**What you should do**:
Retype every entry exactly, character for character.

━━ Data excerpts

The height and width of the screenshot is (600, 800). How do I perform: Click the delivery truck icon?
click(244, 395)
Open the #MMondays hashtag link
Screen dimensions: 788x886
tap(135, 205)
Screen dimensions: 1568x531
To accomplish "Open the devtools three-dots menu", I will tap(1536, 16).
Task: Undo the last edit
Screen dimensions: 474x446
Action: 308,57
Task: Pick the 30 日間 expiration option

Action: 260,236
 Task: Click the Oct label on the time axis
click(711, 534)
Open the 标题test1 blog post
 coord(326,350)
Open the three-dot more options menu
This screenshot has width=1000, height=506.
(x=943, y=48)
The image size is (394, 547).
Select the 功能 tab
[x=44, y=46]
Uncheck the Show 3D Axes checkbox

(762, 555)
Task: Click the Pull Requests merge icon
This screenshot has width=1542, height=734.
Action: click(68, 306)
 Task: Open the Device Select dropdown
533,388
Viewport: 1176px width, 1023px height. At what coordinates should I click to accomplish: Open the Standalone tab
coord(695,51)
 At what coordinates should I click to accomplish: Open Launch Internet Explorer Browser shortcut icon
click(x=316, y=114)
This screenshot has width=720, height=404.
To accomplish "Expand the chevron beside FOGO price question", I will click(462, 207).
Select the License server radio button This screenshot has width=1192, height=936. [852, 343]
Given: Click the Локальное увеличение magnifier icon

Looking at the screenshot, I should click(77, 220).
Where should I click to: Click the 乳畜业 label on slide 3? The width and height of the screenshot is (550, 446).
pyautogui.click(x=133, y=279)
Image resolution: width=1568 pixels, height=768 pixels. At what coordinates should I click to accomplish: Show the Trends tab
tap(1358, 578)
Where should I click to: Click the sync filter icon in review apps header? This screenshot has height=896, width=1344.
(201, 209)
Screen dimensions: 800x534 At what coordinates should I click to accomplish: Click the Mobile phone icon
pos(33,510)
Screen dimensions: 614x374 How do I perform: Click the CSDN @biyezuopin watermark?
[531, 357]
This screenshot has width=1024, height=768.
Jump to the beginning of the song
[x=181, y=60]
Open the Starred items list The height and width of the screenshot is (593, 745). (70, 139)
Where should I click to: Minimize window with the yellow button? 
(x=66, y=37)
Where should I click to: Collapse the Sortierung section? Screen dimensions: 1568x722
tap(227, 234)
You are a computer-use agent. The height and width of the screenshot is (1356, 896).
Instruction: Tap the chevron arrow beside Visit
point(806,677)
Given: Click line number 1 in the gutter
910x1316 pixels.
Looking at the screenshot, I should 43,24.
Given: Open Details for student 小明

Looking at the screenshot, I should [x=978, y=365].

━━━━

**Written reply**:
The height and width of the screenshot is (600, 800). How do I perform: Click the delivery truck icon?
click(244, 395)
Open the #MMondays hashtag link
Screen dimensions: 788x886
tap(135, 205)
Screen dimensions: 1568x531
To accomplish "Open the devtools three-dots menu", I will tap(1536, 16).
Task: Undo the last edit
Screen dimensions: 474x446
Action: 308,57
Task: Pick the 30 日間 expiration option

Action: 260,236
 Task: Click the Oct label on the time axis
click(711, 534)
Open the 标题test1 blog post
 coord(326,350)
Open the three-dot more options menu
This screenshot has width=1000, height=506.
(x=943, y=48)
The image size is (394, 547).
Select the 功能 tab
[x=44, y=46]
Uncheck the Show 3D Axes checkbox

(762, 555)
Task: Click the Pull Requests merge icon
This screenshot has width=1542, height=734.
Action: click(68, 306)
 Task: Open the Device Select dropdown
533,388
Viewport: 1176px width, 1023px height. At what coordinates should I click to accomplish: Open the Standalone tab
coord(695,51)
 At what coordinates should I click to accomplish: Open Launch Internet Explorer Browser shortcut icon
click(x=316, y=114)
This screenshot has width=720, height=404.
To accomplish "Expand the chevron beside FOGO price question", I will click(462, 207).
Select the License server radio button This screenshot has width=1192, height=936. [852, 343]
Given: Click the Локальное увеличение magnifier icon

Looking at the screenshot, I should click(77, 220).
Where should I click to: Click the 乳畜业 label on slide 3? The width and height of the screenshot is (550, 446).
pyautogui.click(x=133, y=279)
Image resolution: width=1568 pixels, height=768 pixels. At what coordinates should I click to accomplish: Show the Trends tab
tap(1358, 578)
Where should I click to: Click the sync filter icon in review apps header? This screenshot has height=896, width=1344.
(201, 209)
Screen dimensions: 800x534 At what coordinates should I click to accomplish: Click the Mobile phone icon
pos(33,510)
Screen dimensions: 614x374 How do I perform: Click the CSDN @biyezuopin watermark?
[531, 357]
This screenshot has width=1024, height=768.
Jump to the beginning of the song
[x=181, y=60]
Open the Starred items list The height and width of the screenshot is (593, 745). (70, 139)
Where should I click to: Minimize window with the yellow button? 
(x=66, y=37)
Where should I click to: Collapse the Sortierung section? Screen dimensions: 1568x722
tap(227, 234)
You are a computer-use agent. The height and width of the screenshot is (1356, 896).
Instruction: Tap the chevron arrow beside Visit
point(806,677)
Given: Click line number 1 in the gutter
910x1316 pixels.
Looking at the screenshot, I should 43,24.
Given: Open Details for student 小明

Looking at the screenshot, I should [x=978, y=365].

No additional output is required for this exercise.